Mo Farah is unfazed by the latest leak of confidential medical documents by Russian hackers which revealed the four-time Olympic gold medallist had been granted a therapeutic use exemption (TUE) in October 2008.

Farah, who retained his 5,000 metres and 10,000m Olympic titles in Rio last month, tennis star Rafael Nadal and golfer Justin Rose were among 26 athletes to have had their TUEs published online by the Fancy Bears earlier this week.

TUEs allow an athlete to use a medication that is on the World Anti-Doping Agency’s banned list of substances because of an illness or condition and there is no suggestion that anyone named is involved in any wrongdoing.

Farah, Nadal and Rose joined last week’s high-profile cast that included American gymnast Simone Biles, Tour de France winners Chris Froome and Bradley Wiggins, and tennis sisters Serena and Venus Williams.

But just as Wiggins still faces questions over three injections of a powerful corticosteroid that he had not disclosed before, the first of Farah’s two TUEs became the immediate focus of the most recent leak as it was for the same drug prescribed to Wiggins – triamcinolone – and it seemed he had previously admitted to only one TUE.

That exemption was for a saline drip and two painkillers that the 33-year-old Londoner was given after he collapsed in Utah where he was training at altitude in 2014.

He said this was his only TUE at a press conference in Birmingham last June when asked about his coach Alberto Salazar, who remains under investigation by the United States Anti-Doping Agency, but it has since emerged that he did mention the 2008 triamcinolone injection a few weeks later in an interview with Sky Sports News.

Responding to questions about this earlier TUE, a spokesperson for Farah said: “As Mo has previously stated, he has got nothing to hide and doesn’t have a problem with this or any of his (anti-doping administration and management system) information being released – as evidenced by the fact that he voluntarily shared his blood data with the media last year.

“Mo’s medical care is overseen at all times by British Athletics and over the course of his long career he has only ever had two TUEs.

“The first was in 2008 for a one-off anti-inflammatory treatment to an injury.

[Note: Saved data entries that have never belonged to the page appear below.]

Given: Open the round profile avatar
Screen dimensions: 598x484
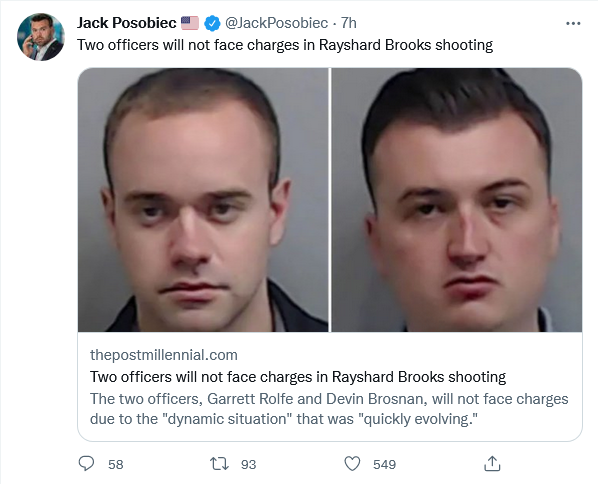Looking at the screenshot, I should [x=41, y=37].
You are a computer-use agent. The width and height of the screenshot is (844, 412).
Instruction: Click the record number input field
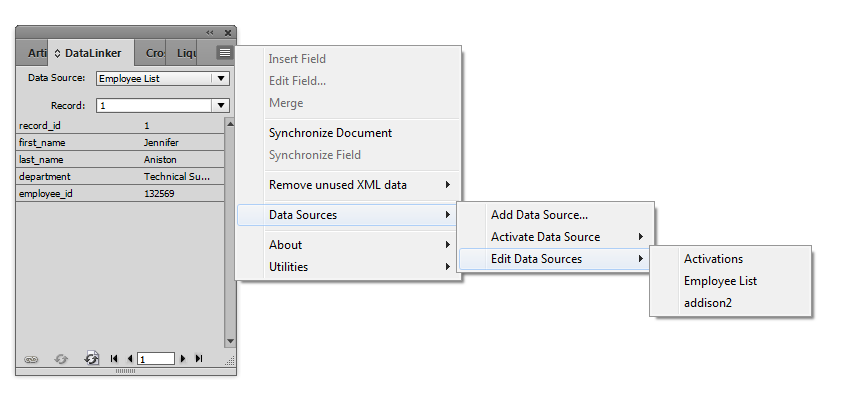[156, 359]
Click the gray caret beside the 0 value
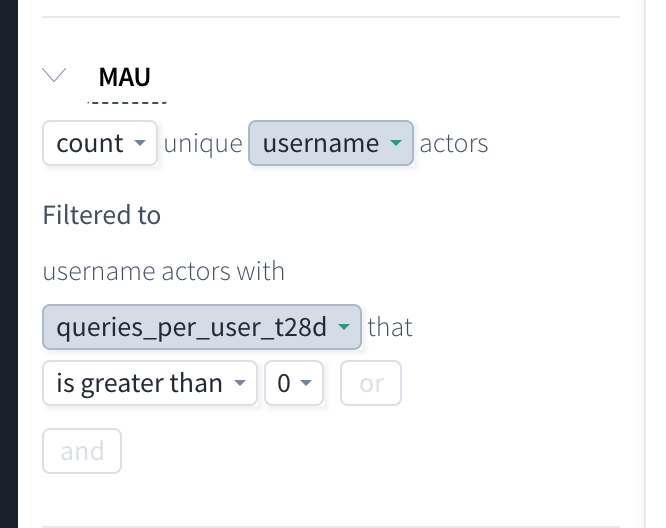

The second was in 2014 when Mo collapsed and was airlifted to hospital for emergency care, which consisted of painkillers and being placed on a drip.”

Press Association Sport understands the first TUE – which happened before he started training with Salazar in the US, hence the confusion over his 2015 answer to questions about medical exemptions while working with the coach – was to treat a flare-up of a back injury shortly before a mile race in Newcastle.